* _GIVEN PROBLEM_:
Can you rewrite the entries from the line with "Image resolution: width=562" to the line with "Action: (110, 187)", substituting "hat" for "bonnet" and leaving everything else unchanged? Leave the pictures out.

* _INPUT ROWS_:
===============

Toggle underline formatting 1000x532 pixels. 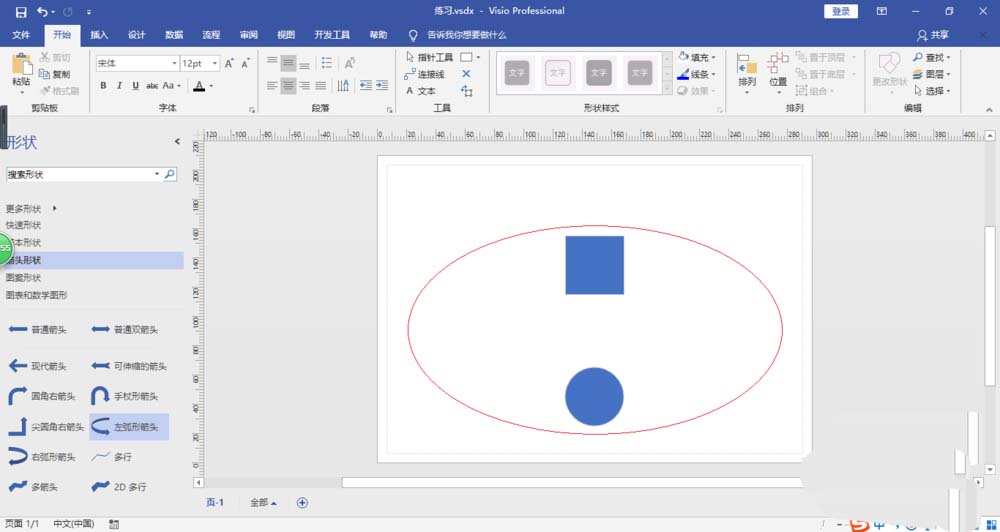135,86
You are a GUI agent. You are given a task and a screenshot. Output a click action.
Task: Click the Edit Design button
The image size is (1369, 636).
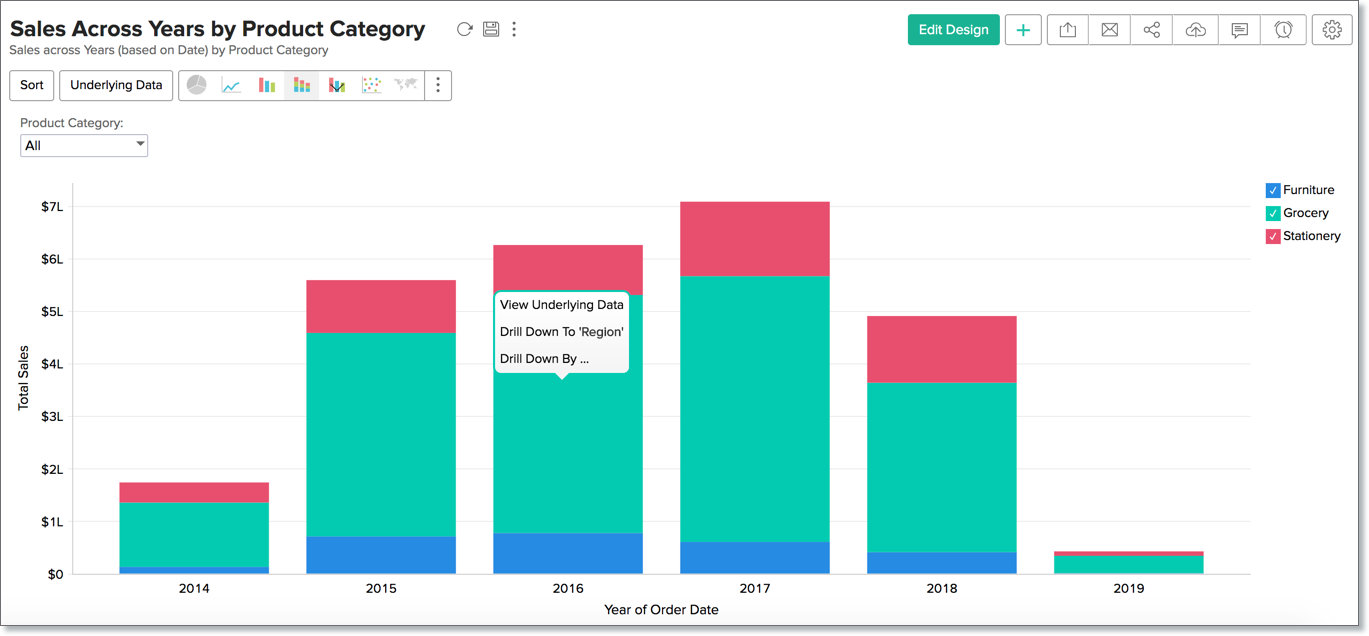953,29
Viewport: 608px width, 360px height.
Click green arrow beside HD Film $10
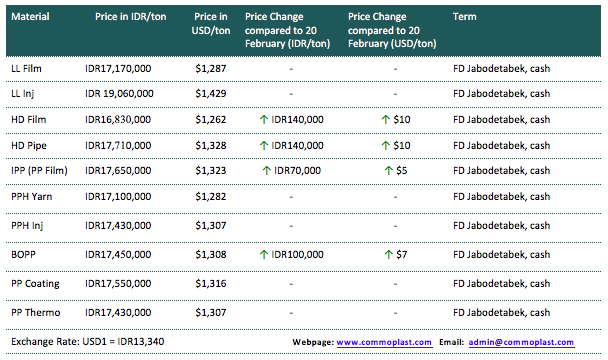tap(385, 119)
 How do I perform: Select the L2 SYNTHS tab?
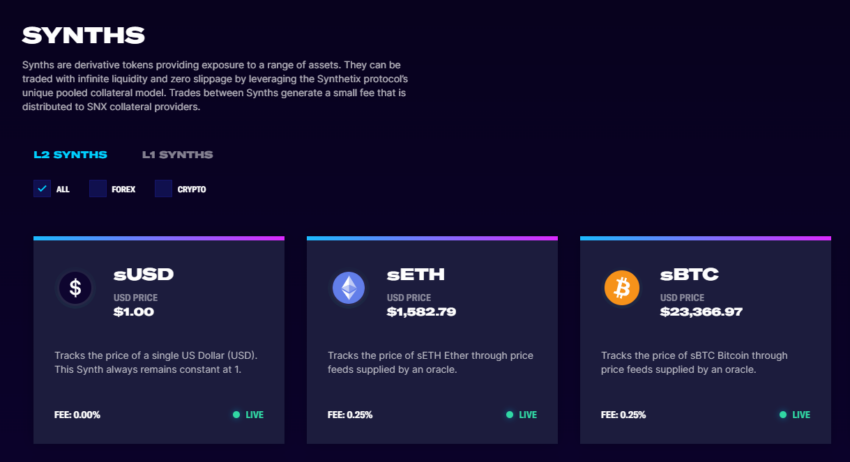70,155
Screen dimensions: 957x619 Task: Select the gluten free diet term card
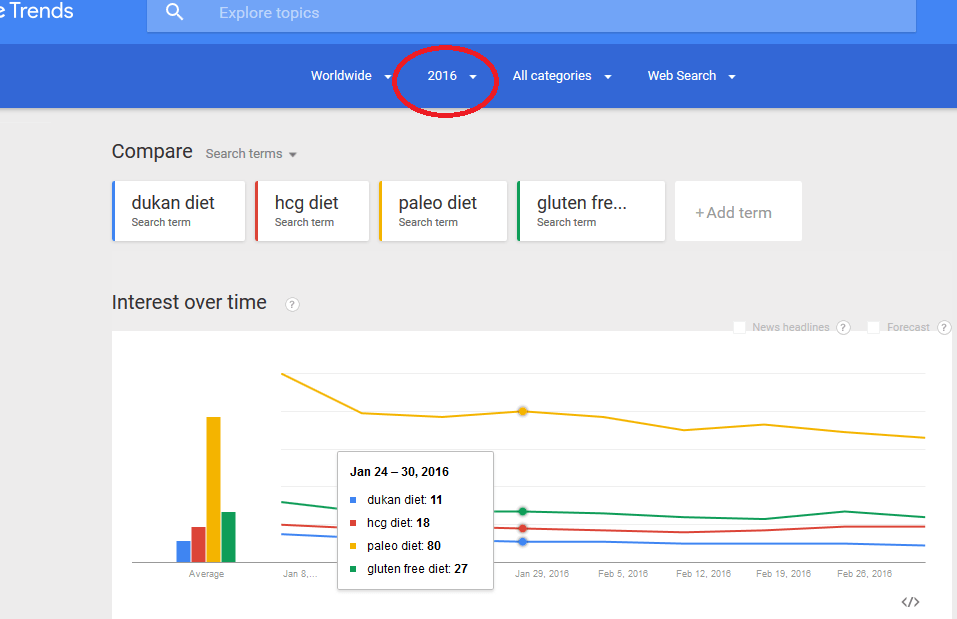(591, 211)
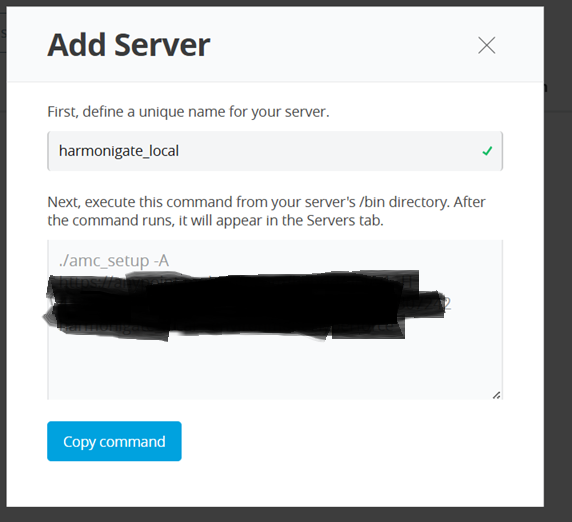Click empty space in the command box
The image size is (572, 522).
point(275,368)
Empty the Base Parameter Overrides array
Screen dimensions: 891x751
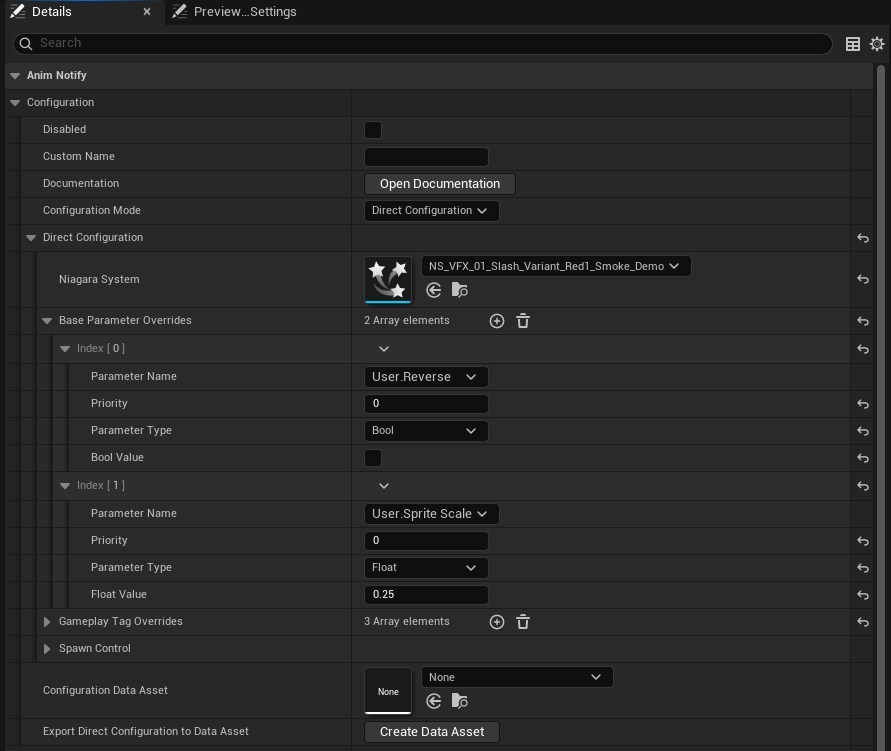pos(522,321)
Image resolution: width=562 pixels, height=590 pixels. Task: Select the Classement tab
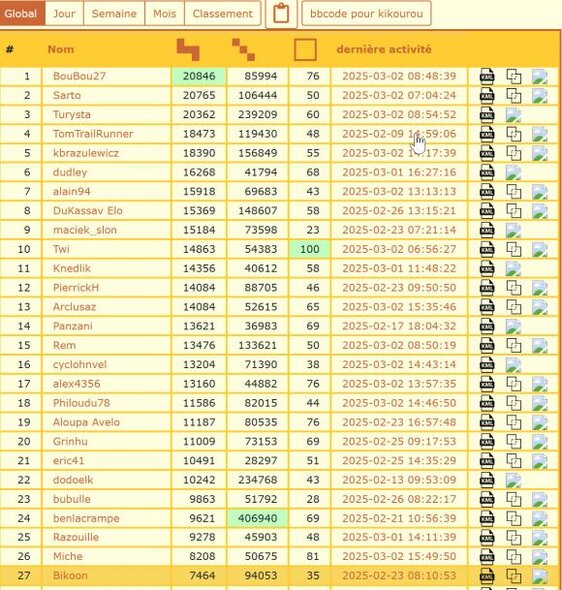click(x=223, y=14)
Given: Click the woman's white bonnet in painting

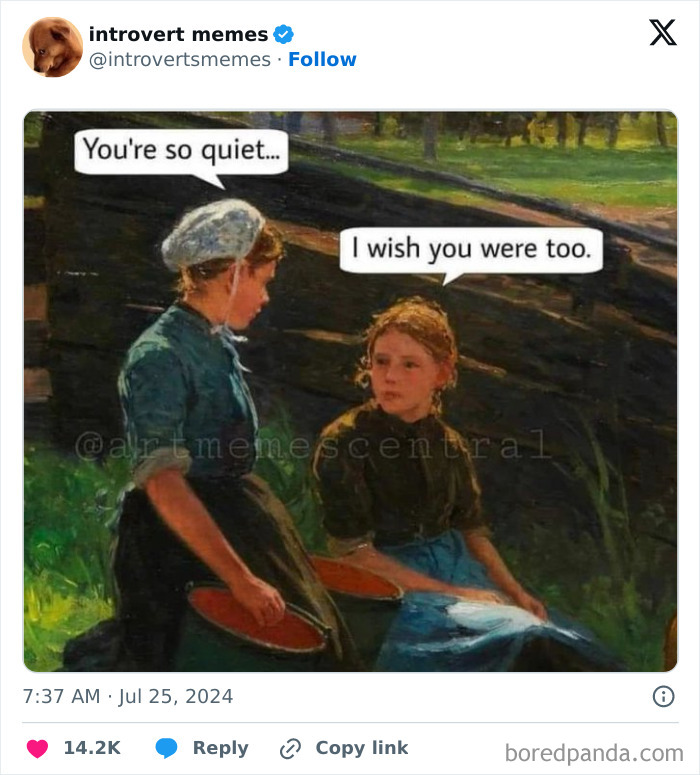Looking at the screenshot, I should [214, 233].
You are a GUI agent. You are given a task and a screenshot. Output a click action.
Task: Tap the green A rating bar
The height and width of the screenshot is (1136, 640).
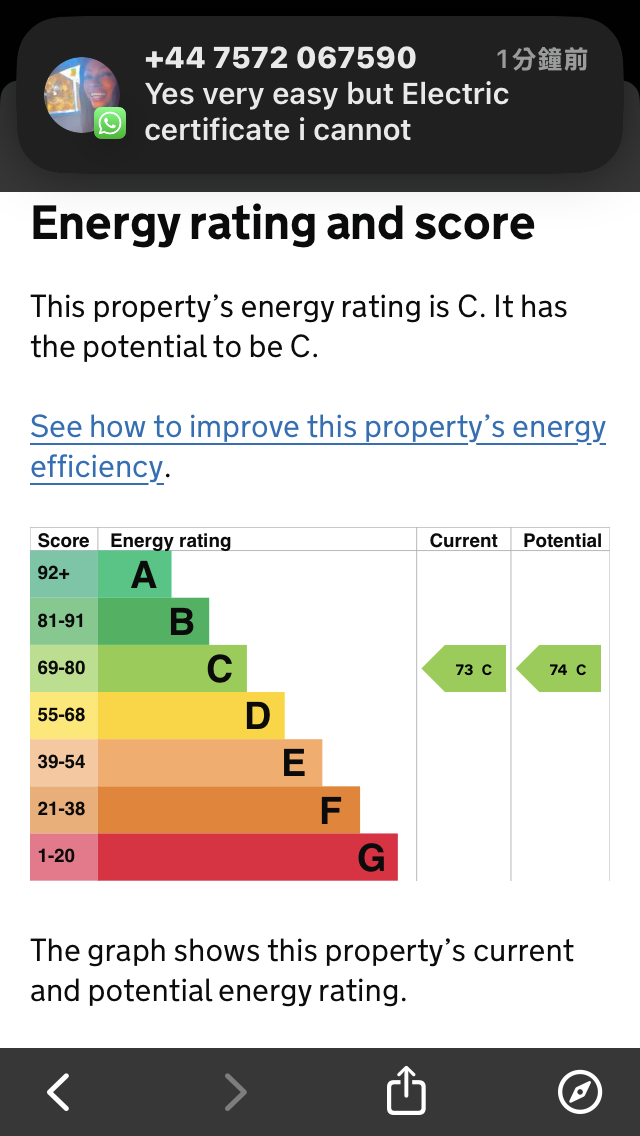click(x=135, y=575)
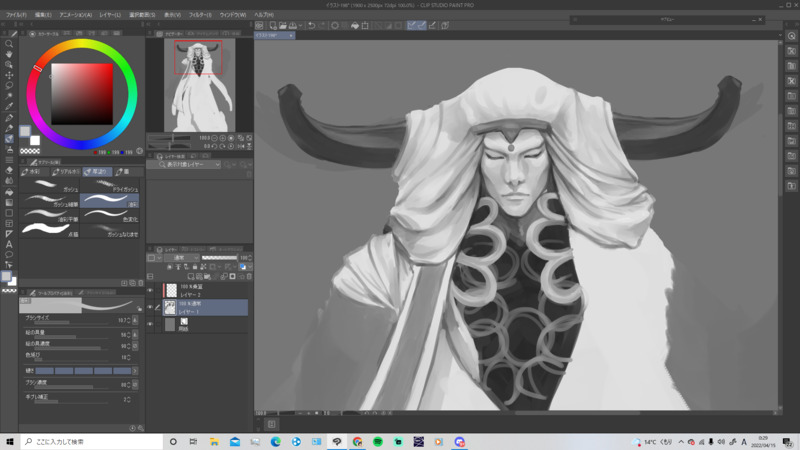
Task: Select the ドライガッシュ brush preset
Action: (110, 187)
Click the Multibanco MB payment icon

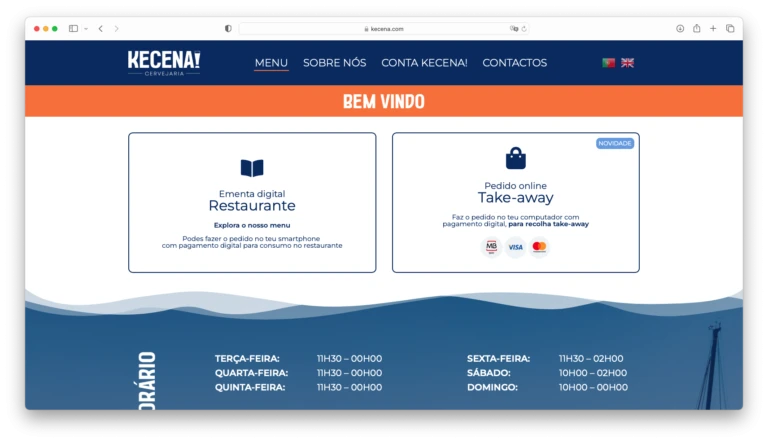pyautogui.click(x=491, y=247)
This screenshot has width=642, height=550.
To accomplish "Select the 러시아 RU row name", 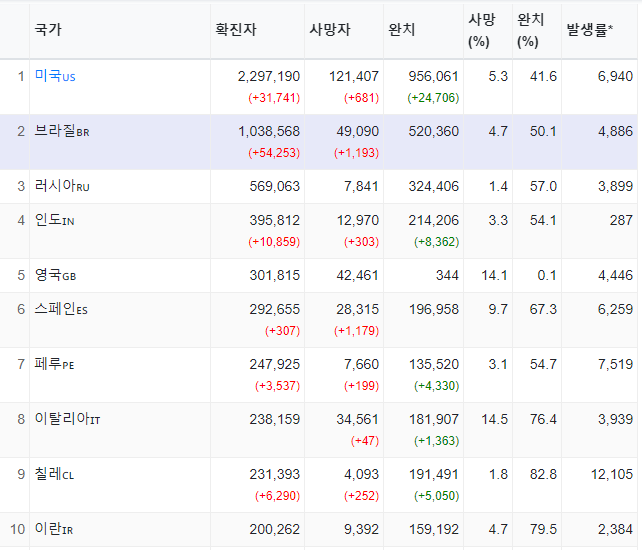I will click(62, 186).
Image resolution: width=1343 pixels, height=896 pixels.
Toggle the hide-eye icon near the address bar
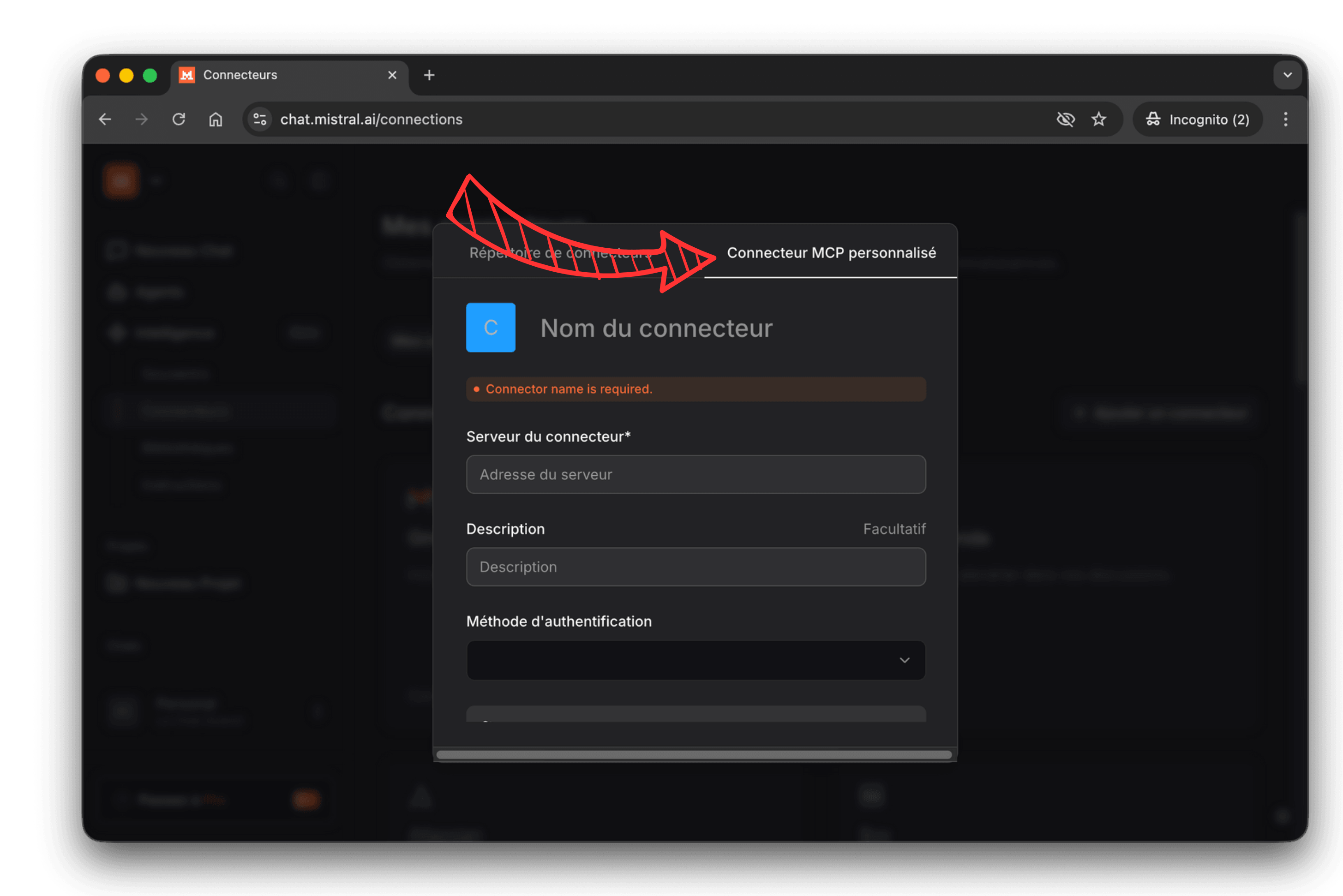click(1065, 119)
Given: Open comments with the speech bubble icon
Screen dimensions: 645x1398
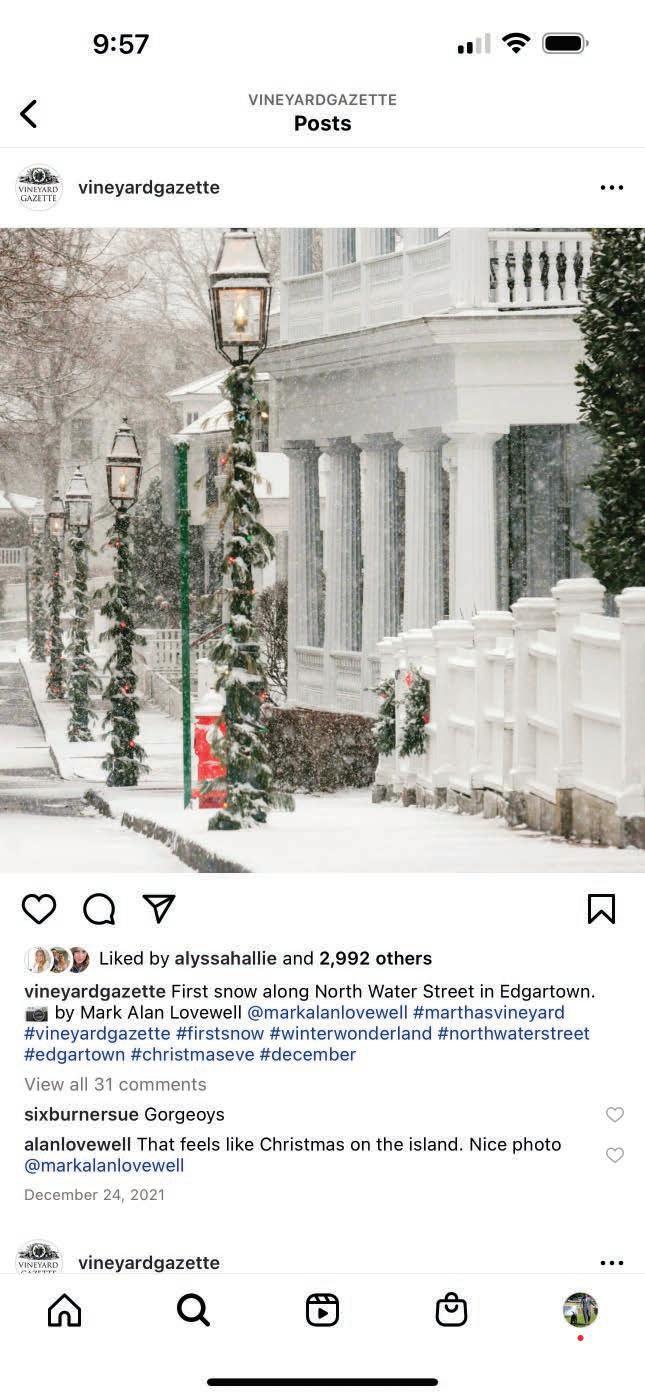Looking at the screenshot, I should coord(99,909).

===============

* _PROBLEM SOLUTION_:
Image resolution: width=562 pixels, height=590 pixels. Task: Select the Classement tab
click(x=223, y=14)
Given: Click the woman's white hat in painting

Looking at the screenshot, I should [214, 233].
You are a GUI agent. You are given a task and a screenshot. Output a click action.
Task: Tap the green A rating bar
The height and width of the screenshot is (1136, 640).
click(x=135, y=575)
Task: Select the ドライガッシュ brush preset
Action: (110, 187)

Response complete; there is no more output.